> [Work to be completed]
Print, word for word, the section of the profile of Veronica Nolan that begins with the words containing "Nolan came to" and ends with "exposure and skill-building.".

> [Source document]

+++

Urban Alliance Foundation

Veronica Nolan is a dynamo who is passionate about teens. She fell in love with them when she worked as a Teach for America teacher at Eastern Senior High School in Washington, DC, right after college. Nolan was given a Spanish language class where the kids were underperforming. By year's end she had the class outperforming the upper level Spanish students.

"Teachers that taught the younger groups were always shocked that I loved working with teenagers. I think for me the most exciting part about working with high school and older youth is that they are on the edge of being an adult, and you can really help shape their future and realize their potential."

Young people can use an advocate like Nolan. The statistics are sobering. Only 33 percent of DC's youth can find viable employment and white youth are twice more likely to be employed than their minority counterparts. Youth employment is at a 50-year low for the entire nation, and only 43 percent of DC youth graduate from high school in five years—the fourth highest drop-out rate in the nation.

Nolan came to Urban Alliance after four years of teaching, and within a year became its executive director at age 27. Urban Alliance helps young people from under-resourced areas in the District of Columbia prepare for successful careers through internship and mentoring opportunities in professional settings such as the World Bank, Howard Hughes Medical Institute, and Marriott hotels. The goal, says Nolan, is to "catapult" these kids out of poverty through this exposure and skill-building.

Four years after taking over the leadership role at Urban Alliance, she has been credited with expanding its reach from serving only Anacostia Senior High School to serving students city-wide. She helped develop a unique and effective youth development model that has employed more than 700 DC youth, resulting in a 96 percent high school graduation rate and an 80 percent college enrollment rate. Nolan also created an alumni services program to support Urban Alliance students once they have gotten into college. The organization now helps students with everything from filling out their financial aid forms to acquiring scholarships and counseling them through hard times.

"My desire is extremely simple," Nolan says. "I just believe in fairness. Why should these kids, who by no volition of their own were born into true poverty, have less of an education and less of an opportunity than someone who happened to have the good fortune to have been born elsewhere?"

 

Key Accomplishments

  • Expanded the program from serving one high school to serving over 13 schools city-wide.

  • Helped develop Urban Alliance into a unique and effective youth development model that has employed close to 1,000 DC youth.

  • Students that participate in the program have a 96% high school graduation rate and an 80% college enrollment rate.

  • Took organization from a staff of three in 2003 and little structure to a staff of 11 and a finalist for the Washington Post Award for Excellence in Nonprofit Management.

  • Strong advocate for youth in DC: founding board member of the DC Alliance of Youth Advocates.

  • Asked to expand program to Baltimore.

Photo Gallery

 

Student Blog

Students share their Urban Alliance experiences.

ua-student-blog.blogspot.com

 

In The News

Tuesday, October 21, 2008
Economy Slices Into Internship Programs
The Washington Post

 

About Veronica Nolan

Veronica Nolan is the Executive Director of Urban Alliance, a high school internship program that prepares DC youth from under-resourced neighborhoods for the world of work and a life of self-sufficiency through education, mentoring, and meaningful paid internships. Over the last decade, Urban Alliance has employed over 1,000 youth, maintained a 99% high school graduation rate, and facilitated 88% of program alumni enrolling in college. She has worked steadily over the last six years to expand Urban Alliance's services city-wide and strengthen the organization's capacity.

Veronica came to Urban Alliance in 2002 as the Program Director after teaching for four years in DC Public Schools at Eastern Senior High Schools through the Teach for America Program (DC '98). In addition to Veronica's responsibilities as Urban Alliance's Executive Director, she serves on the Board of Directors for DC Alliance of Youth Advocates (DC AYA) and Capital Area Asset Building (CAAB).

+++

> [Data to examine]
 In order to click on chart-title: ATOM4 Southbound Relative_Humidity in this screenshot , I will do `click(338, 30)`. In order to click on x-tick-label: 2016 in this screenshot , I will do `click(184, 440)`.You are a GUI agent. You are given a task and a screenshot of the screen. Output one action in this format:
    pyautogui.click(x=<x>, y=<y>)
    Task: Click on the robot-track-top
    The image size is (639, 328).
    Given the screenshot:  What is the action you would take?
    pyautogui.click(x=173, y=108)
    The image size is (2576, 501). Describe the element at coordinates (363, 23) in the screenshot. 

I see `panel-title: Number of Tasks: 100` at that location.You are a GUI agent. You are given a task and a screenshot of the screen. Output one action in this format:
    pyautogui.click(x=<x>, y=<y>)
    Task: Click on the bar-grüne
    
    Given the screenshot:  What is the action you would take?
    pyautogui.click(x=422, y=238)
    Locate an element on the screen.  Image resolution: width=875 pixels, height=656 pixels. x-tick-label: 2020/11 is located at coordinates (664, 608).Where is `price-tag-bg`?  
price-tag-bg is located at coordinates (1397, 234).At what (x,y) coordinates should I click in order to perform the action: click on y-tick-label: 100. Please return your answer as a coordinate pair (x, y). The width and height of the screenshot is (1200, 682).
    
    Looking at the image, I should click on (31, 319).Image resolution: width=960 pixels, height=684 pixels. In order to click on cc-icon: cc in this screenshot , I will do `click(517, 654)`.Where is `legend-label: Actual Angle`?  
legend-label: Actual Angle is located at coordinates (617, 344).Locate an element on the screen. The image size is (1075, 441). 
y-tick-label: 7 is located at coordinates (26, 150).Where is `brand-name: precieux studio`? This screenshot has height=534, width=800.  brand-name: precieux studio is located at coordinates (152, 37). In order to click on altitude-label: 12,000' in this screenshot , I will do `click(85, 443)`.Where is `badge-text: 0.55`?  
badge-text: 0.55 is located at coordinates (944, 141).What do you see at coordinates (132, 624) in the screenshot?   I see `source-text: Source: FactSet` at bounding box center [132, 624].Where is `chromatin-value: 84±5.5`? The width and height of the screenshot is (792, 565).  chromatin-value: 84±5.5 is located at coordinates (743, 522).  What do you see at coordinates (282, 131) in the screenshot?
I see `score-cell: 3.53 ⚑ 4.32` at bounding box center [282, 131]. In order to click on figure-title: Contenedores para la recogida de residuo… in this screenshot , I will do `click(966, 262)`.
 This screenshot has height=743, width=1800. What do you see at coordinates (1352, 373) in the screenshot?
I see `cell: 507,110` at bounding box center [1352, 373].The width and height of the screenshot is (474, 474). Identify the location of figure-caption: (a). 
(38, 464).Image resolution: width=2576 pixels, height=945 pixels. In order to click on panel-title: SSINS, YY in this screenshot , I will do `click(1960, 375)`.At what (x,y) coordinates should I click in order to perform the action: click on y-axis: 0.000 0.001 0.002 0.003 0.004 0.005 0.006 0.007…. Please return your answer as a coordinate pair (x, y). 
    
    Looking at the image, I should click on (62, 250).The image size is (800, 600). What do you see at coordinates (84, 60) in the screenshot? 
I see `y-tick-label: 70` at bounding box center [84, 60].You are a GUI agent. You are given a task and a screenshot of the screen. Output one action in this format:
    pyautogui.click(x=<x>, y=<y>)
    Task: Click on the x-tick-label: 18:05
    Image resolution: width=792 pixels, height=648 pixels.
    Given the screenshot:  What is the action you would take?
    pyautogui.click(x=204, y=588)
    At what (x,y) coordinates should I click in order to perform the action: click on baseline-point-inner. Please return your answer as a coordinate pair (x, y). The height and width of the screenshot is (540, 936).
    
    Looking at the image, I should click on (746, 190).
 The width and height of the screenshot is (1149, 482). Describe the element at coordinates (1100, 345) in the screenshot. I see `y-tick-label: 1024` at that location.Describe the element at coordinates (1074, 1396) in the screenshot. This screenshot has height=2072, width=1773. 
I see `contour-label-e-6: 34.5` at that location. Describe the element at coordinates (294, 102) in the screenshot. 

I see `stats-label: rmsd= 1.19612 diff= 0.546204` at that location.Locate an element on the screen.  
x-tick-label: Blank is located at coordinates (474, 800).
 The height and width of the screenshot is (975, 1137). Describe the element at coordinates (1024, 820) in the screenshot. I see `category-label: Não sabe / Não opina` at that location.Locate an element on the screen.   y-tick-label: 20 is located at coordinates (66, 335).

+++

> [Result of this task]
Nolan came to Urban Alliance after four years of teaching, and within a year became its executive director at age 27. Urban Alliance helps young people from under-resourced areas in the District of Columbia prepare for successful careers through internship and mentoring opportunities in professional settings such as the World Bank, Howard Hughes Medical Institute, and Marriott hotels. The goal, says Nolan, is to "catapult" these kids out of poverty through this exposure and skill-building.